### Source information
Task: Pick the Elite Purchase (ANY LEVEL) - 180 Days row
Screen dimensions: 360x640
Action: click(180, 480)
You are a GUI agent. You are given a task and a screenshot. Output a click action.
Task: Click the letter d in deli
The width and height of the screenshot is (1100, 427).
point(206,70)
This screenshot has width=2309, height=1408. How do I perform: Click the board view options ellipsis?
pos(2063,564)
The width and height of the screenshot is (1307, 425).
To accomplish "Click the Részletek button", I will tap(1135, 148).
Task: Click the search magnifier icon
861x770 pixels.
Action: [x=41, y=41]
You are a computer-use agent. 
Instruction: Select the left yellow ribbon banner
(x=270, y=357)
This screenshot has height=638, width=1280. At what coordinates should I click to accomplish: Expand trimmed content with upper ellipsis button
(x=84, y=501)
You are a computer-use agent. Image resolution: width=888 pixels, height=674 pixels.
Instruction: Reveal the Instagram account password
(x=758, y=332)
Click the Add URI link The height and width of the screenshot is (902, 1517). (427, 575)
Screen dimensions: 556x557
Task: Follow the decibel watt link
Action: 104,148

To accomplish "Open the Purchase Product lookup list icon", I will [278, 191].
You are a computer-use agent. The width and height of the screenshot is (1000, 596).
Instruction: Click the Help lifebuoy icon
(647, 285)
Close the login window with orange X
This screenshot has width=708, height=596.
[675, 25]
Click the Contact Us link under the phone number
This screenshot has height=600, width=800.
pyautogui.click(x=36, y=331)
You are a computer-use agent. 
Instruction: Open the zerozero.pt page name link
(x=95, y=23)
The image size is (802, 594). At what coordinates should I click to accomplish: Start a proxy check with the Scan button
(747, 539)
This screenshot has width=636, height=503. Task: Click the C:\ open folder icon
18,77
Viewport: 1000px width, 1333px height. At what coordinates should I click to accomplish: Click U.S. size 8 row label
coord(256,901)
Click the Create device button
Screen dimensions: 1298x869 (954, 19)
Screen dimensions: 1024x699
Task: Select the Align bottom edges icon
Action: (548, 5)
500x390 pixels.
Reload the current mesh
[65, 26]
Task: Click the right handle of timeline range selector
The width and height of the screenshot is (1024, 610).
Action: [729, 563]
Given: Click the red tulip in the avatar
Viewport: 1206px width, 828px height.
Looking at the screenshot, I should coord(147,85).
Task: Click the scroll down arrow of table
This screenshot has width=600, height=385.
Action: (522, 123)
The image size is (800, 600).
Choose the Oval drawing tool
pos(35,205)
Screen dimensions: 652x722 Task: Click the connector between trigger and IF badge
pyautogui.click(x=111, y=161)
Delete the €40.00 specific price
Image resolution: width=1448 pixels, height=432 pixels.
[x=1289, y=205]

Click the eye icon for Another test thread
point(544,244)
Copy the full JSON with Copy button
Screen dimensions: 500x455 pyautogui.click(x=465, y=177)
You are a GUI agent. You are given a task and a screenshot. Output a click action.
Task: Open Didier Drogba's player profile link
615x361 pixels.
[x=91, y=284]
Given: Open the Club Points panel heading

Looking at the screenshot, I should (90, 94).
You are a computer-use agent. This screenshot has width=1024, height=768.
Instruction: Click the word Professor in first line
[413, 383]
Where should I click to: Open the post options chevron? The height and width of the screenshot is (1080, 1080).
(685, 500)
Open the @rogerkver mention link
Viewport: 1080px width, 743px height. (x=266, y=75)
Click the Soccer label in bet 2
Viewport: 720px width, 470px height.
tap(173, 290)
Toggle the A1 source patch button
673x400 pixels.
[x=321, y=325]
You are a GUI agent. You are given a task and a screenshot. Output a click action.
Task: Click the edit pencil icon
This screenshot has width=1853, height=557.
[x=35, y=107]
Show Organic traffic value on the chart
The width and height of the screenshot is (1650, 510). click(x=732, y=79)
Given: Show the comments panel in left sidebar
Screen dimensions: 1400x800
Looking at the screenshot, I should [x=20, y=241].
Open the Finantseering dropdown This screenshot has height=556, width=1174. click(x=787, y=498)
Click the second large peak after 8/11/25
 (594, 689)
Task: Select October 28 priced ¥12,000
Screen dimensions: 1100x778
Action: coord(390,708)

### Exercise aim
All that belongs in the answer is the run of lines above from the line containing "Click the eye icon for Another test thread" through the line containing "You are a computer-use agent. This", exactly as written.

### Exercise result
Click the eye icon for Another test thread
point(544,244)
Copy the full JSON with Copy button
Screen dimensions: 500x455 pyautogui.click(x=465, y=177)
You are a GUI agent. You are given a task and a screenshot. Output a click action.
Task: Open Didier Drogba's player profile link
615x361 pixels.
[x=91, y=284]
Given: Open the Club Points panel heading

Looking at the screenshot, I should (90, 94).
You are a computer-use agent. This screenshot has width=1024, height=768.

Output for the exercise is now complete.